"Security feels technical, until you show it happens in your own pocket every day." In many organisations the idea arises almost automatically that security is a technical domain. That it is about firewalls, encryption, password policy and systems, and therefore mainly about IT. Employees see it as something outside themselves. To be fair: we as security professionals fed that image ourselves for years.
People do not learn from technology, but from recognition
When security is presented as technology, something very predictable happens: employees disengage. Not because they do not want to contribute, but because they do not recognise themselves in the examples. A scenario about a zero-day exploit says little to people. An explanation about hashes and tokens even less. It does not land. It slips away.

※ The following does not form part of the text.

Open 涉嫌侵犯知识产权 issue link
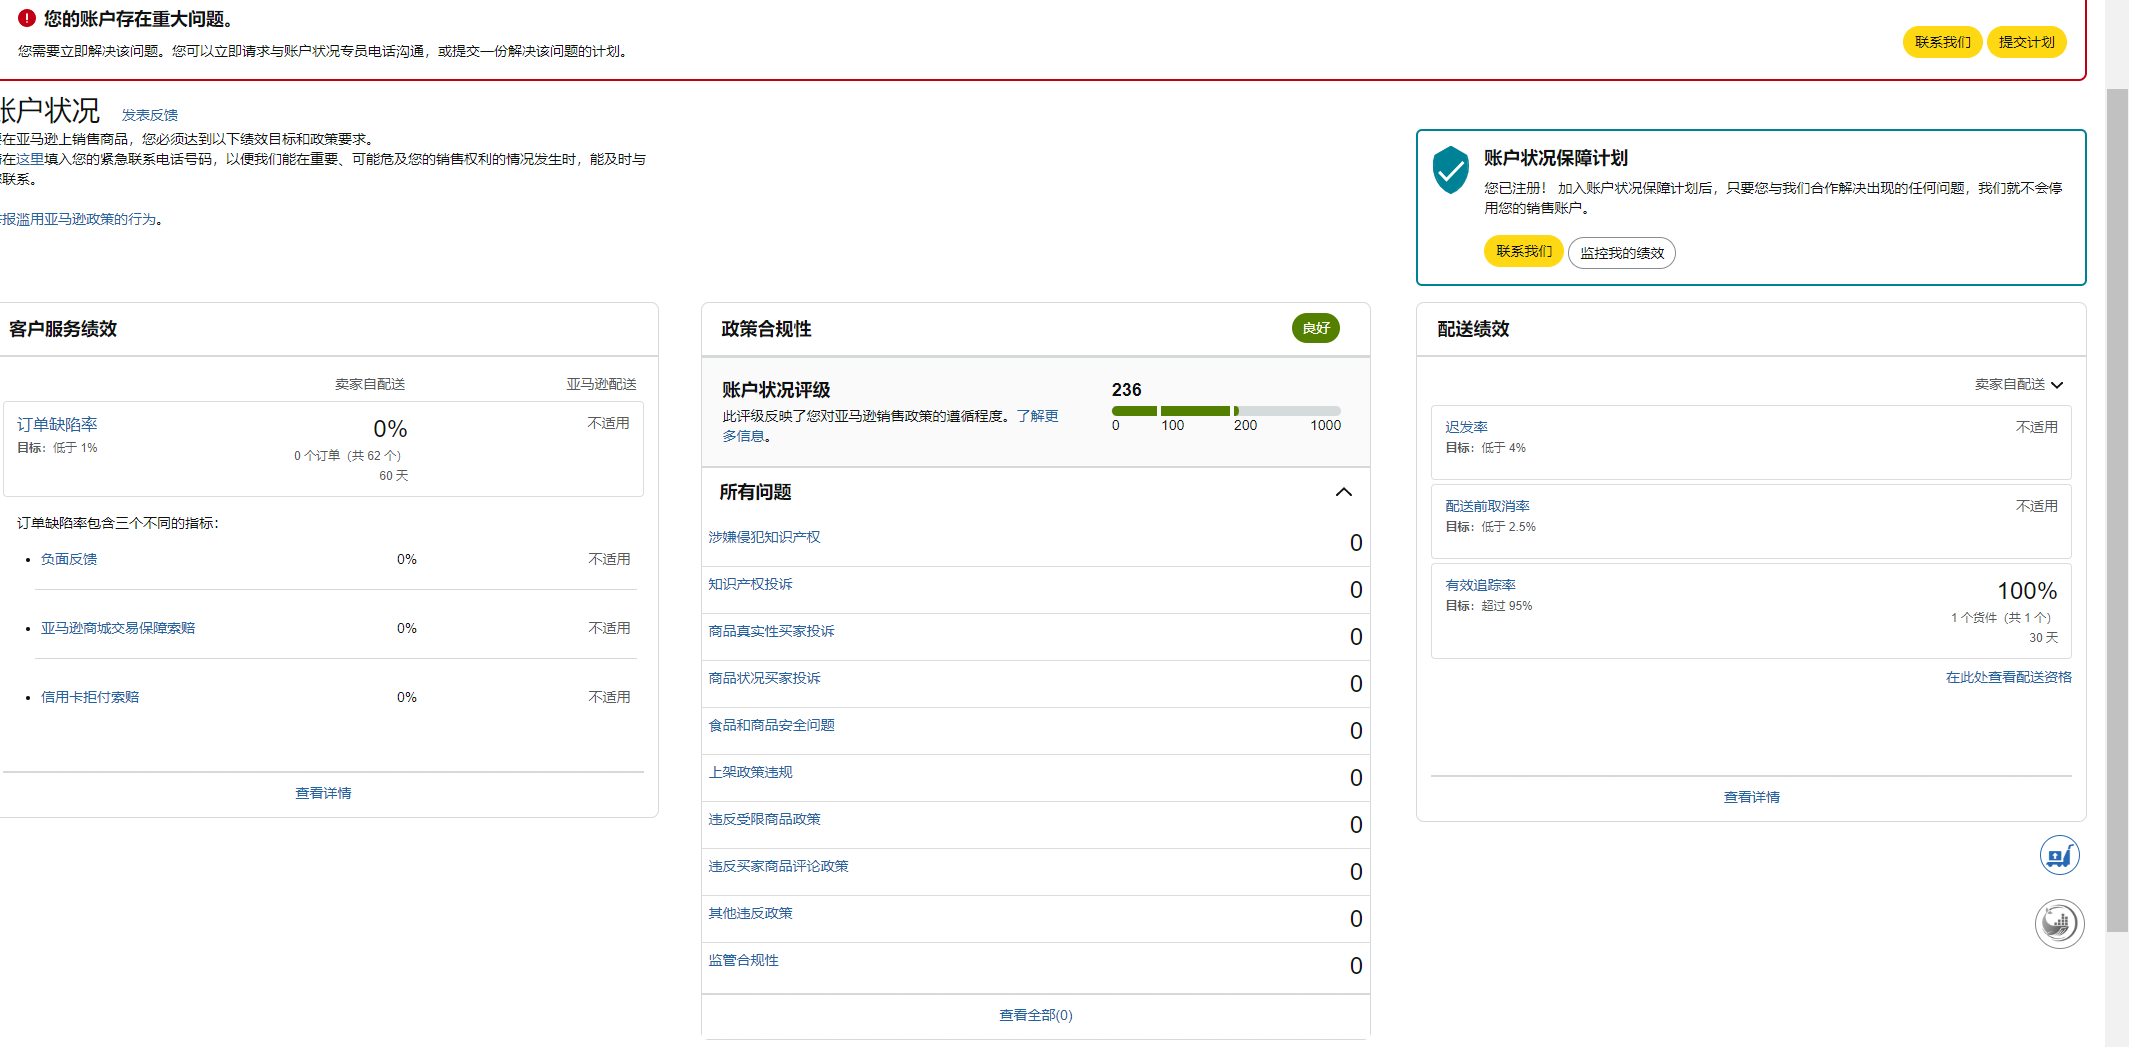This screenshot has width=2129, height=1047. click(x=764, y=537)

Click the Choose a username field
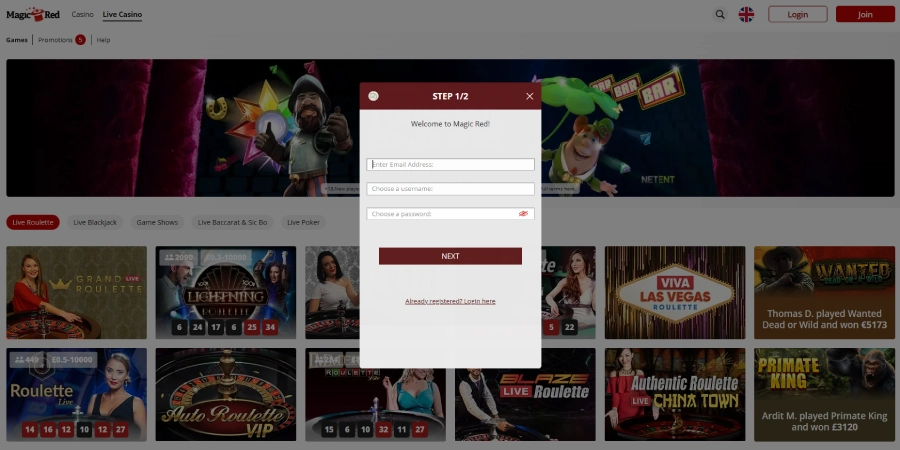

Awareness only works when you tie it to human experiences. To situations employees recognise, preferably from their own lives. When you explain how someone was approached on WhatsApp by a "family member", or how a colleague nearly paid for a parcel that was never ordered, you immediately see a different kind of attention. People nod. Sometimes laugh. Tell their own story. Those are exactly the moments when awareness begins.
Security becomes everyone's the moment employees recognise themselves in it
The shift in organisations does not come from more policy or technical presentations, but from examples so recognisable that employees think: "This could have happened to me too." When you tie security to private behaviour — passwords, phones, apps, parcels, social engineering in daily life — recognition arises. And recognition is the engine of behaviour change.
From that moment the responsibility shifts: security is no longer something IT "arranges", but something employees themselves recognise, understand and can influence. The moment people see themselves in the examples, they also see themselves in the solution.
Related articles
- Why employees turn out to be more digitally skilled
- Awareness does not work without management involvement
FAQ
How do you avoid techno-jargon in awareness?
Test every module with a non-IT colleague: 'Do you understand this without googling?' If no, rewrite. Simplicity is a choice, not a coincidence.
Which private themes work best?
WhatsApp fraud, parcel-delivery scams, 'family in distress' messages, social media impersonation. Everyone has experience with these.
So can IT no longer be involved in awareness at all?
Yes it can, as sponsor and technology owner. But the message must come from HR, communications or management, not from 'IT reports:' emails.
What about technical roles that do need jargon?
A separate track for IT staff with deeper technology. But that is not a replacement for general awareness, it is an addition.